An Adventure From The Days Before VRAM
It's the year 1991. You're a teenage computer geek.
You've just upgraded to your first "16-bit" computer, and the possibilities are infinite. To relieve the crushing boredom of your High School coursework, you and your friends embark on the computer geek equivalent of forming a heavy metal band: You create your own video game.
You meet on the benches during lunch hour, and pass around crude plans scribbled on graph paper. You assign each other impressive titles like "Master Programmer", "Sound Designer", and "Area Data Input". You draw circles and arrows all over fuzzy dot-matrix printouts of code, and argue over them between episodes of "Ren and Stimpy". You swap 3.5" disks around like furtive secret agents. You consume incredible quantities of soda. Your parents look at your owlish eyes - and possibly your slipping grades - and wonder aloud if you're "on drugs".
If that sounds familiar to you, then this project will be amusing. It's the Apple IIgs game my friends and I started - but didn't finish - in high-school. Thanks to emulators and modern versions of ancient development tools, you can actually compile and run this game, in its not-quite-finished form.

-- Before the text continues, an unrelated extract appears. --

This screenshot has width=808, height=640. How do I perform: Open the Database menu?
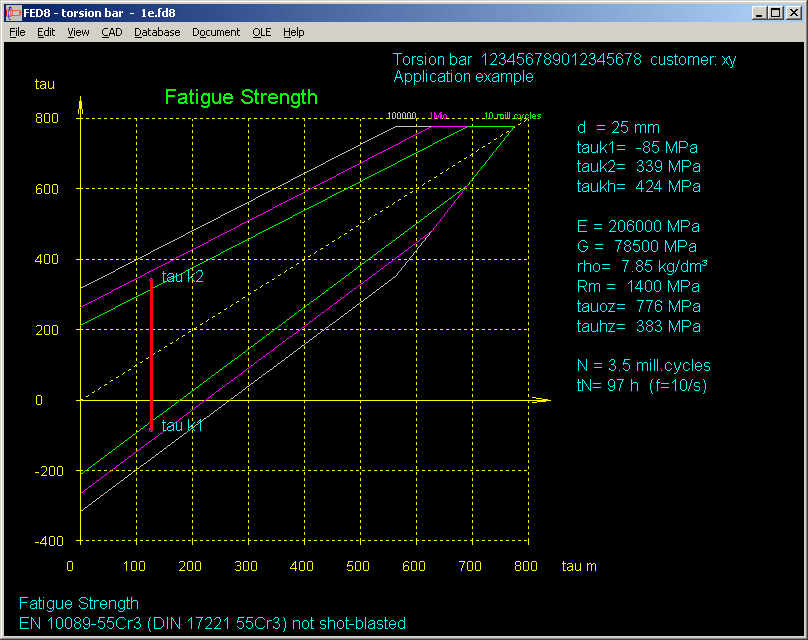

For a lot more background, and a tour through the bizarre code shenanigans we employed to make a console-style game playable on the notoriously slow Apple IIgs hardware, check out this expanded writeup.

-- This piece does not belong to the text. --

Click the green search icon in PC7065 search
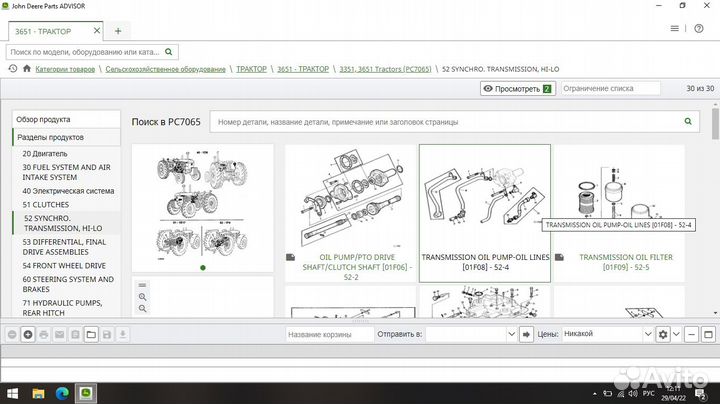The image size is (720, 404). pyautogui.click(x=689, y=122)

2024 is a unique year to be resurrecting this game, and not just because it's the 30th anniversary of its death. This year has seen the release of Crossrunner, the very first cycle accurate emulator for the Apple IIgs. Up until this point, Super Merryo Trolls either didn't launch at all in emulators, or was unplayably fast. At long last you can now play this game in its original screen-tearing single-digit frames-per-second glory.

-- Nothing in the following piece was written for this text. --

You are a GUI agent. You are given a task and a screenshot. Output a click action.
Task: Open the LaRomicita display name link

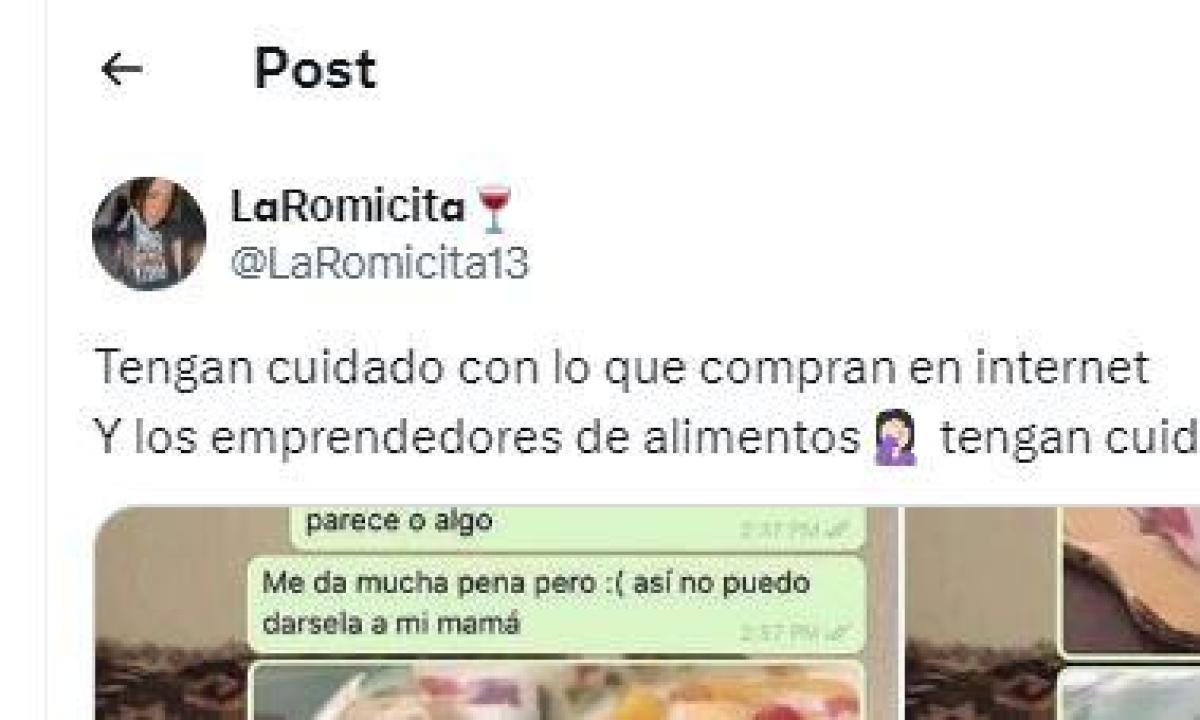pos(348,208)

All you need is the pre-built disk image from this repo, and some kind of joystick device. (The Apple IIgs supports analog joysticks but you can play it just fine with something simple like the 8Bitdo Zero 2 Mini Bluetooth Gamepad.) Double-click on the disk and Crossrunner will boot and launch the game. At the title screen, hit "1" to start World 1.
You can use this code as a starting point for your own work. For me, any commercial use it may have here in the crazy future of 2024 is frankly inconceivable1, but if you find an angle, get in touch with me so I can congratulate you and mention it to my other two "co-developers" and we can all have a good laugh.
Meanwhile, you should know that in the process of stitching the levels from 1994 together into something playable, I wrote and included a set of modern game editing tools that run in any WebKit-based browser.
They work directly on the various crude binary file formats that the game uses natively, and may be a good reference for similar forensics tools in other projects.
A build script is included that compiles all the assembly files, then copies all the assets onto a bootable disk image, resulting in something immediately playable.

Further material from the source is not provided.